TAREA:
Resume en tres oraciones el fragmento sobre el pensamiento antiliberal y antiparlamentario del siglo xx.

FRAGMENTO DEL TEXTO:
——————————

Así fueron en buena medida quienes, con argumentos toscos, sembraron en los primeros decenios del pasado siglo el desprecio hacia la democracia, la burla de los modales parlamentarios o la descalificación de esa cortesía que siempre han supuesto los acuerdos civilizados entre discrepantes. Una actitud que, al caer en el serrín de molleras vacuas, crearon el humus para que los más despachados o, peor, los claramente chiflados, se lanzaran a organizar partidos y conquistar el favor de las masas (nuevas protagonistas de la historia) para edificar un edificio en el que la fuerza, su empuje arrollador, desplazara las tonalidades cambiantes del Derecho. El mundo ya no estaría habitado, en la voz de caudillos rugientes, por el asiento voluble de las contradicciones, sino por el gesto, por la mueca, por la «decisión», capaces de arrasar cualquier obstáculo. Y así hasta llegar a la destrucción de todo, ebrios sus protagonistas, como las míticas bacantes, de una locura sin fronteras.

Lo determinante es que esa actitud hostil hacia la tradición liberal que había ido formándose desde las aportaciones de la Revolución francesa (las buenas, no las muy deplorables que también engendró) encontró airosa inspiración en plumas manejadas por cabezas bien sutiles. Este es el pensamiento antiliberal y antiparlamentario de los años treinta del siglo xx, del que se ha ocupado José Esteve en su libro, donde lo conecta con la formación del Derecho público europeo.

Para destacar que «parte de esos autores se precipitaron en las aguas negras de regímenes autoritarios y nacionalistas que mostraron en algunos casos una faz criminal, pero otro importante flujo de ese pensamiento mostró su calidad y altura al cristalizar en una nueva arquitectura del poder público, que se construye ya al finalizar la Segunda Guerra Mundial con piezas como el control judicial de la constitucionalidad de las leyes, la concepción institucional de los derechos fundamentales que obligan y vinculan al legislador, o la legitimidad de la actividad administrativa fundada en la idea del servicio público». Y termina Esteve: «una muestra, una enseñanza, de que ese período convulso de crisis al que ahora miramos generó un pensamiento potente, capaz de lo peor y de lo mejor».

——————————

MATERIAL RECOPILADO:
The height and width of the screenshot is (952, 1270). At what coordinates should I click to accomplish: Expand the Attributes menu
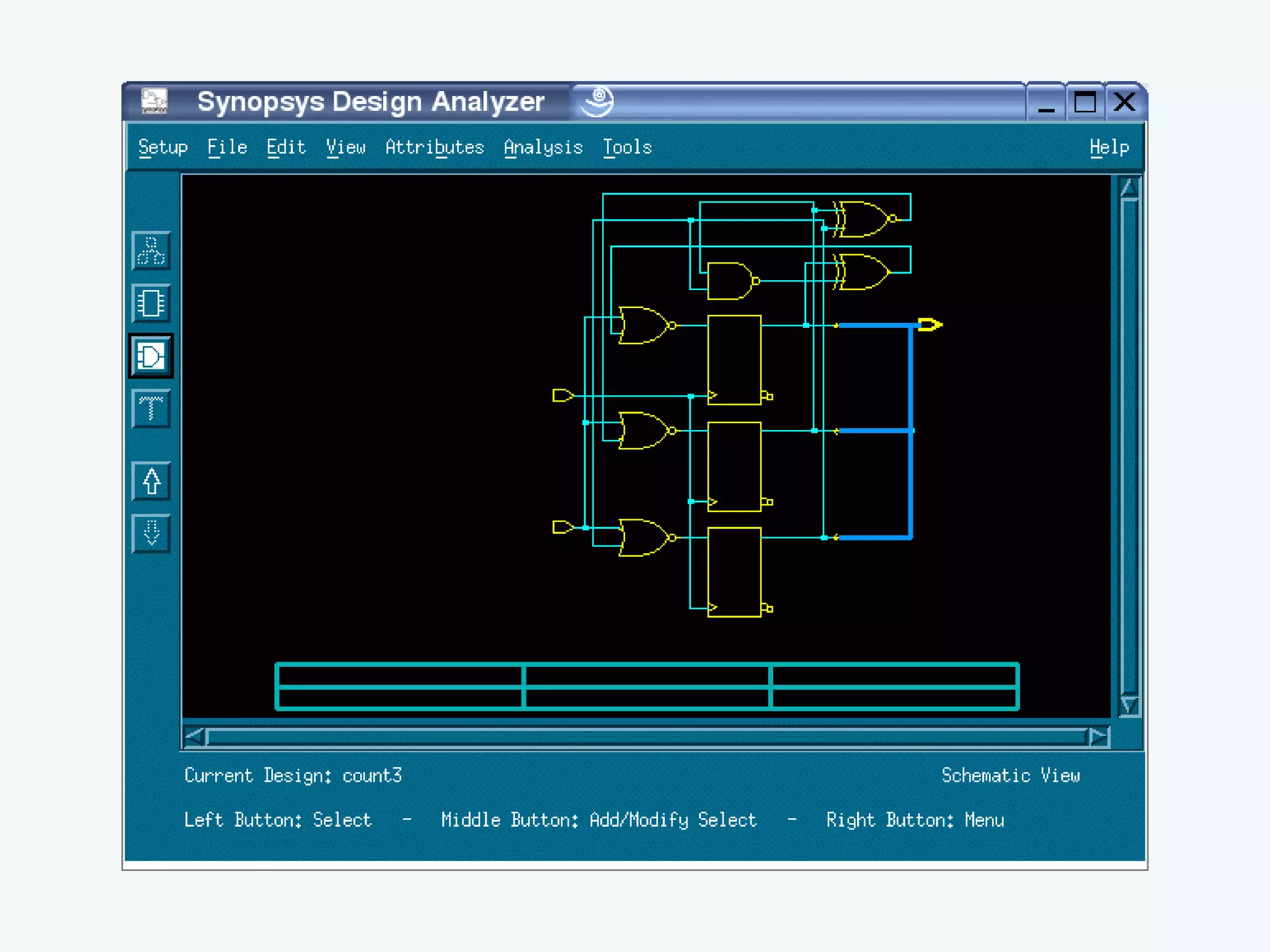(x=434, y=148)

——————————

RESPUESTA DESARROLLADA:
En los primeros decenios del siglo pasado, quienes despreciaron la democracia y los modales parlamentarios abonaron el terreno para que surgieran partidos que buscaban imponer la fuerza sobre el Derecho, hasta llegar a la destrucción de todo. Ese pensamiento antiliberal y antiparlamentario de los años treinta, que también contó con plumas sutiles, es el que estudia José Esteve en su libro, donde lo vincula con la formación del Derecho público europeo. Según Esteve, parte de esos autores acabó en regímenes autoritarios y nacionalistas, pero otra corriente dio lugar, tras la Segunda Guerra Mundial, a una nueva arquitectura del poder público basada en el control judicial de la constitucionalidad, en derechos fundamentales que vinculan al legislador y en la idea del servicio público.